Как всегда, трудней всего дались первые шаги. С раннего детства Болдуин страстно любил охоту, лошадей, оружие, собак — и не выносил городской жизни. Он решил сам добывать себе средства к существованию, безоглядно отдавшись своей страсти к спорту. Капская колония показалась ему удобным местом для этого. В 1851 году, еще совсем молодым человеком, он отправился, захватив с собою дробовики, карабины и конскую сбрую, искать положения в обществе, которое соответствовало бы его вкусам и способностям. Он нашел, что искал, нанявшись к купцу, отправившему в страну зулусов отряд охотников и вместе с тем пастухов — нечто вроде нынешних американских ковбоев[225].
Поход оказался неудачен и плохо организован. Охотников косили болезни: через четыре месяца семеро из девятерых умерли. Только Болдуин и один его товарищ смогли вынести страшные приступы лихорадки.
Целый год они не могли встать на ноги. Но Болдуин следовал призванию и обладал железной выносливостью. Два года он оставался на этой проклятой службе, скопил деньжат и начал охотиться для собственного удовольствия. Мечта сбылась!
У него был такой же транспорт, как у Левайана шестьдесят пять лет назад: фургоны, быки, лошади… Но оружие заметно усовершенствовалось: кремневые ружья были вытеснены капсюльными. Оружия с затвором, правда, еще не придумали, но уже и без них можно было устраивать страшные бойни…

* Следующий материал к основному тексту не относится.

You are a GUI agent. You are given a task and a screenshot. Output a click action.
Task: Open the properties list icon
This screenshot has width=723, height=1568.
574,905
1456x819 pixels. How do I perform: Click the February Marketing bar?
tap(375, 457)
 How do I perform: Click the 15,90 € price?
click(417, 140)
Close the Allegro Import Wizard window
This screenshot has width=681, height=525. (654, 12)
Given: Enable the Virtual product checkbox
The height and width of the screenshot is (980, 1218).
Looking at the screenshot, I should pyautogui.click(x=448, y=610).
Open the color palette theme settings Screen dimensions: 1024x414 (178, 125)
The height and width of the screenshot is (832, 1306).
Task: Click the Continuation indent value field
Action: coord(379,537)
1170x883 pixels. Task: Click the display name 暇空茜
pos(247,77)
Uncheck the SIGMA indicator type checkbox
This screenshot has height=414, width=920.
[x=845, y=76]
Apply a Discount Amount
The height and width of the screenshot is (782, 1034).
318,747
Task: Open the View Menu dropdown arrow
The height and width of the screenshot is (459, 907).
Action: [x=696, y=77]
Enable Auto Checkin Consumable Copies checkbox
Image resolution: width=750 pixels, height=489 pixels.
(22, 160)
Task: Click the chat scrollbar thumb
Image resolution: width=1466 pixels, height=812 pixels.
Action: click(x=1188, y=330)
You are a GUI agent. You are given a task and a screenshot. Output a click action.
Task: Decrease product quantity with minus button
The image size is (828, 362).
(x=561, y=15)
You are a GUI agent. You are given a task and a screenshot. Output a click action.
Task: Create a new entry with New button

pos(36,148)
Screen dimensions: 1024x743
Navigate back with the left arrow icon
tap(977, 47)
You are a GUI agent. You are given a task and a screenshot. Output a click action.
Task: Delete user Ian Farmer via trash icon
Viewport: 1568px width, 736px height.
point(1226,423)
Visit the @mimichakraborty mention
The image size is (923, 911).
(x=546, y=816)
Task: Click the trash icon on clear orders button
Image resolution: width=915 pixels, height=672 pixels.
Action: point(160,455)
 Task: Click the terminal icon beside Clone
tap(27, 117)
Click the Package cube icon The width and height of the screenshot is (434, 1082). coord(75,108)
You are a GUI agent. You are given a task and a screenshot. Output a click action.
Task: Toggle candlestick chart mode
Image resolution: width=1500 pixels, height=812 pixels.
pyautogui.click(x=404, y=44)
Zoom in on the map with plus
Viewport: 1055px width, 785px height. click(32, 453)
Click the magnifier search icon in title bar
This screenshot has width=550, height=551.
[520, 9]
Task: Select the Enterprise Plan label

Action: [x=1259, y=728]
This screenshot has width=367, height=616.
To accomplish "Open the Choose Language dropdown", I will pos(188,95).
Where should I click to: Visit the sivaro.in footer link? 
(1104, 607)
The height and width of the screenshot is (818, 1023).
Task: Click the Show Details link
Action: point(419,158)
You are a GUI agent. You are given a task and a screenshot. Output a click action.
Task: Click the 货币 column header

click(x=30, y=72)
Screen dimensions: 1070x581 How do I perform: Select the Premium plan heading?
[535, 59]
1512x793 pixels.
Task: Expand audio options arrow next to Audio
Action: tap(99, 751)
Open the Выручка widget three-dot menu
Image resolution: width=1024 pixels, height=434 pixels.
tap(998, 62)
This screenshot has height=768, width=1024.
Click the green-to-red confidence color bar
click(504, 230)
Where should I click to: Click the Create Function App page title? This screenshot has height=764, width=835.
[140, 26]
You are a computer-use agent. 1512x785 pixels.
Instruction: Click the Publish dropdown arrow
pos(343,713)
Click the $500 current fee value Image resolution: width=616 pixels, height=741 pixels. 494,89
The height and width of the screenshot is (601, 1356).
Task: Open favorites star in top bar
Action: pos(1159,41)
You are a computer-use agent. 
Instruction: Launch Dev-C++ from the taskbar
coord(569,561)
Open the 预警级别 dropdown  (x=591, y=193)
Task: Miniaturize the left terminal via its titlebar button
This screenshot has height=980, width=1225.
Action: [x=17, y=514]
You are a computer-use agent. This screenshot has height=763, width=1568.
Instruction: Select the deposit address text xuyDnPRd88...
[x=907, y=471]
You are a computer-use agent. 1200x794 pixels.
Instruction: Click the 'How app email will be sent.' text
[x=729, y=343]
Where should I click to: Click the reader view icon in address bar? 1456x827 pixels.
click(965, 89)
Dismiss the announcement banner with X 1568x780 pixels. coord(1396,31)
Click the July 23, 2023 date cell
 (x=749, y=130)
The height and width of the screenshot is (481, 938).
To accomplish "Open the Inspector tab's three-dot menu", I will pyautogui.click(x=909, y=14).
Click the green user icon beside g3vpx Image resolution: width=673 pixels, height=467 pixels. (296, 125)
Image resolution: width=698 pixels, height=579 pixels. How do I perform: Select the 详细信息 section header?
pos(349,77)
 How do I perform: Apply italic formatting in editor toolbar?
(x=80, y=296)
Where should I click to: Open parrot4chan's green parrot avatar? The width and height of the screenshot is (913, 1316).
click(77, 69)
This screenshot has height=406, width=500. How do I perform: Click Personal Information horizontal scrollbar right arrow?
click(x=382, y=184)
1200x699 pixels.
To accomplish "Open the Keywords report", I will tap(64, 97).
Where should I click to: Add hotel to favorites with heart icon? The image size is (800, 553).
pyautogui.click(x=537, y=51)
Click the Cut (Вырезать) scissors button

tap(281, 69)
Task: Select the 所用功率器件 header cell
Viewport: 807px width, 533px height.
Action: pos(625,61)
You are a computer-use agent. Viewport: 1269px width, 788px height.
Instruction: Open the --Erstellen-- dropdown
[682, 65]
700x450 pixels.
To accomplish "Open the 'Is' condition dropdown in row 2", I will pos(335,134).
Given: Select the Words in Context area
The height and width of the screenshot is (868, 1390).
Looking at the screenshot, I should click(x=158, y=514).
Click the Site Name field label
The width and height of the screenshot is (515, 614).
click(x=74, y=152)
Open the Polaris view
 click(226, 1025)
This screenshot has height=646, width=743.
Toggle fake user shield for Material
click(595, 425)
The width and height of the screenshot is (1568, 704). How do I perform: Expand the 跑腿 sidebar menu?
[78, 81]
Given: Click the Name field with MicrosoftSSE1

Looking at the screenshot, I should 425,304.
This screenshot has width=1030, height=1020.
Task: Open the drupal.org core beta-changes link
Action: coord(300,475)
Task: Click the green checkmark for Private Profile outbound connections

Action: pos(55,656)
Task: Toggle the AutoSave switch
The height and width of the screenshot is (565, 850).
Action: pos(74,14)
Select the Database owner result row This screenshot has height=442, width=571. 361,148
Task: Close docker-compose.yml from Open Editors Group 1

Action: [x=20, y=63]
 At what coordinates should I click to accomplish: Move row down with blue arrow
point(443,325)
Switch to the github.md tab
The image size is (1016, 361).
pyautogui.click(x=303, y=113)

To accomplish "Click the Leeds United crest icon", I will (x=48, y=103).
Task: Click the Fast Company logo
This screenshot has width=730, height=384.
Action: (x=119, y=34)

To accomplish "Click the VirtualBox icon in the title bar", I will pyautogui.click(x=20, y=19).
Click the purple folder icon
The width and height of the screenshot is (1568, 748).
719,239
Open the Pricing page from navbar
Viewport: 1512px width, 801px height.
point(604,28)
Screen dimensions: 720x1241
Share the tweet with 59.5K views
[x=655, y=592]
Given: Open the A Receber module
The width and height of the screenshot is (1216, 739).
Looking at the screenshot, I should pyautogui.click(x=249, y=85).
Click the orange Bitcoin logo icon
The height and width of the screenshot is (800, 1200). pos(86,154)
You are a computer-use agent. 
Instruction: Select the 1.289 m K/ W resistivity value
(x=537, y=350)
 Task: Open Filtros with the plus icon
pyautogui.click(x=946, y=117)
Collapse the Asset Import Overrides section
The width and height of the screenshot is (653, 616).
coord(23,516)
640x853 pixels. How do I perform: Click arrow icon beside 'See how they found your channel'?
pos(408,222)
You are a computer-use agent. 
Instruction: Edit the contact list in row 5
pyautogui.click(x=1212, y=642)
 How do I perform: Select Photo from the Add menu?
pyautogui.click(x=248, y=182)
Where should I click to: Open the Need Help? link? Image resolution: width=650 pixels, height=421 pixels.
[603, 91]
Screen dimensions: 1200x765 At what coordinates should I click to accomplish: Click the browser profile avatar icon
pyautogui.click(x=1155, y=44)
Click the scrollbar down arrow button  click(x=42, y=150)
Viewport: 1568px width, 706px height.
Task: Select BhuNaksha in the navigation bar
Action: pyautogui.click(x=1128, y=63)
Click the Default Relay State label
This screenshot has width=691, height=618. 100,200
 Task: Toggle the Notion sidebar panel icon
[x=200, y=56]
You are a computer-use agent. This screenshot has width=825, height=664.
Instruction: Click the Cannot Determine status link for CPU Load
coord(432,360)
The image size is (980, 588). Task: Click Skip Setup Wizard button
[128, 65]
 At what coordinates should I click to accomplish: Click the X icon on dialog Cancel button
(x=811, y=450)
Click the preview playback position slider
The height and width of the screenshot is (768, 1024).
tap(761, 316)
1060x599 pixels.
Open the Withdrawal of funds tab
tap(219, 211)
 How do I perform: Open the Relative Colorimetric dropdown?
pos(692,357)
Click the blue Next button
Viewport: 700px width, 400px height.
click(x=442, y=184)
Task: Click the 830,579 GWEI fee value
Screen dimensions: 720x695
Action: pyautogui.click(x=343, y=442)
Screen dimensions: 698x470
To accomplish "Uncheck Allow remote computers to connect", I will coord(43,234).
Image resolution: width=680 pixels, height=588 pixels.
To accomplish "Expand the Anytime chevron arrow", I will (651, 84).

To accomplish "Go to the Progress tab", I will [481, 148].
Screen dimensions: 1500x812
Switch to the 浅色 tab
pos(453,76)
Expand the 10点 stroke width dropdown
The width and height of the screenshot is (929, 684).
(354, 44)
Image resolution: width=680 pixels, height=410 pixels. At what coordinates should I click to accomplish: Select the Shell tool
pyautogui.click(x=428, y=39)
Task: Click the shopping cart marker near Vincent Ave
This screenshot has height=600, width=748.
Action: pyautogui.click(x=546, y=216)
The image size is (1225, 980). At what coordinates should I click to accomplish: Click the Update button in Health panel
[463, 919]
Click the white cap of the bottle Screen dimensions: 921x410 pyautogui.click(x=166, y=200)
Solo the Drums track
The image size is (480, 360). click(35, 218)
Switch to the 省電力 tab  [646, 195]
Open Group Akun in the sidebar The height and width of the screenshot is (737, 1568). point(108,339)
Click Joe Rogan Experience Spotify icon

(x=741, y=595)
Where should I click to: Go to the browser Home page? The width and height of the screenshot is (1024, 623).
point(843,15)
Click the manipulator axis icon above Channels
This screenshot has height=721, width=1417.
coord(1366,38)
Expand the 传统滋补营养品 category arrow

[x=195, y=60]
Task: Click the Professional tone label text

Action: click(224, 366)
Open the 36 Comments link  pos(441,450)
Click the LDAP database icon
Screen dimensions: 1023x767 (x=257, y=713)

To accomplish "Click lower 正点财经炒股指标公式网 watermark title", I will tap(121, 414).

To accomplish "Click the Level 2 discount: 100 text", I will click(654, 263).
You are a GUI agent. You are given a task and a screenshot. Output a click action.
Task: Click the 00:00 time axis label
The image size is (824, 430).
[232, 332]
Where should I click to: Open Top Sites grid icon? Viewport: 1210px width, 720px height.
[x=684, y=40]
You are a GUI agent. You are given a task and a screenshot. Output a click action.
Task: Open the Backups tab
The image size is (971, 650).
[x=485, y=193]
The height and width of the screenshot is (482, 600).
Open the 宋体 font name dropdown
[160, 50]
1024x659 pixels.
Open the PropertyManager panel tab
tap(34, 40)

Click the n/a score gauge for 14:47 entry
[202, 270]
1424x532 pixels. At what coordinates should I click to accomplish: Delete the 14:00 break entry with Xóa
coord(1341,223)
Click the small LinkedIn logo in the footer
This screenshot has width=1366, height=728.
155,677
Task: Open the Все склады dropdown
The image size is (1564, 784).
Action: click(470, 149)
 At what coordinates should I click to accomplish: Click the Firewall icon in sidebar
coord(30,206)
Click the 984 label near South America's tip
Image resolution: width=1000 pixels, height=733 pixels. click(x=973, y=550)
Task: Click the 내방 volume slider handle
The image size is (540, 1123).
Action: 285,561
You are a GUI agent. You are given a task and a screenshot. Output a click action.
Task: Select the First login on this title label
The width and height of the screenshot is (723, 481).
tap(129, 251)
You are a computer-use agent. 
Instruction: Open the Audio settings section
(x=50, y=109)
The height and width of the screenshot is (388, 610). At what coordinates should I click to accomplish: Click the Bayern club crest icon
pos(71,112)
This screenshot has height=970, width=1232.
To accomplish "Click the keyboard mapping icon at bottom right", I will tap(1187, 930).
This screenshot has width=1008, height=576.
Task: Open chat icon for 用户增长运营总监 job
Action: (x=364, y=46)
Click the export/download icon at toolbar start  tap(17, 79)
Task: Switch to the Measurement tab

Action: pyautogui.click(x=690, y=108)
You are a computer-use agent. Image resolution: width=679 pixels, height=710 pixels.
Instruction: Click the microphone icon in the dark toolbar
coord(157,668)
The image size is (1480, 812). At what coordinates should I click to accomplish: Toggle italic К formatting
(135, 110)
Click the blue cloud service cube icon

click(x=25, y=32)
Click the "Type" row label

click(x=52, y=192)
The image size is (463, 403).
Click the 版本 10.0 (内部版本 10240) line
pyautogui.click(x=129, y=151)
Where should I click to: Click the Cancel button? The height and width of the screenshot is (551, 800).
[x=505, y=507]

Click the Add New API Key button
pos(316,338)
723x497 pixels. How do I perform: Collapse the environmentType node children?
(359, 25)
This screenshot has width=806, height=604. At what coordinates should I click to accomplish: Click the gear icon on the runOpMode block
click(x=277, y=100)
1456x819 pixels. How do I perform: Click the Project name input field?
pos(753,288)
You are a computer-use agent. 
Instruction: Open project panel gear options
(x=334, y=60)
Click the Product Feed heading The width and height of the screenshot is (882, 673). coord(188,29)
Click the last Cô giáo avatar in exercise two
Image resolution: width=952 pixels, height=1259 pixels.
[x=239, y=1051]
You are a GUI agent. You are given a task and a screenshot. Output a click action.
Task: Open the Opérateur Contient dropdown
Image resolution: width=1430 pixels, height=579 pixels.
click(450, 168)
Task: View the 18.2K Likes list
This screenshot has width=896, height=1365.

В 1854 году Болдуин отправился из Наталя, вооруженный огромными карабинами. И вот он — замечательное зрелище! — гоняется по ужасным дорогам за грозными африканскими мастодонтами[226], встречает их лицом к лицу и, как подлинный виртуоз, поражает. Однажды на нашего охотника набросился раненный его неловким товарищем гиппопотам. Болдуин, зарядив ружье, отважно поджидал чудовищного зверя. Он подпустил животное на двадцать метров и тогда только выстрелил. Пуля попала над ухом, и бегемот завертелся волчком. Охотник послал в него еще две пули из запасной двустволки, но безуспешно. Эти крупные животные, настоящие бастионы из мяса и жира, ведут поистине нелегкую жизнь. Раненый бегемот хотел убежать, но Болдуин не мог упустить добычу — клыки; пришлось выстрелить еще раз. Тут уже пуля попала точно между глазом и ухом, и гиппопотам повалился мертвым.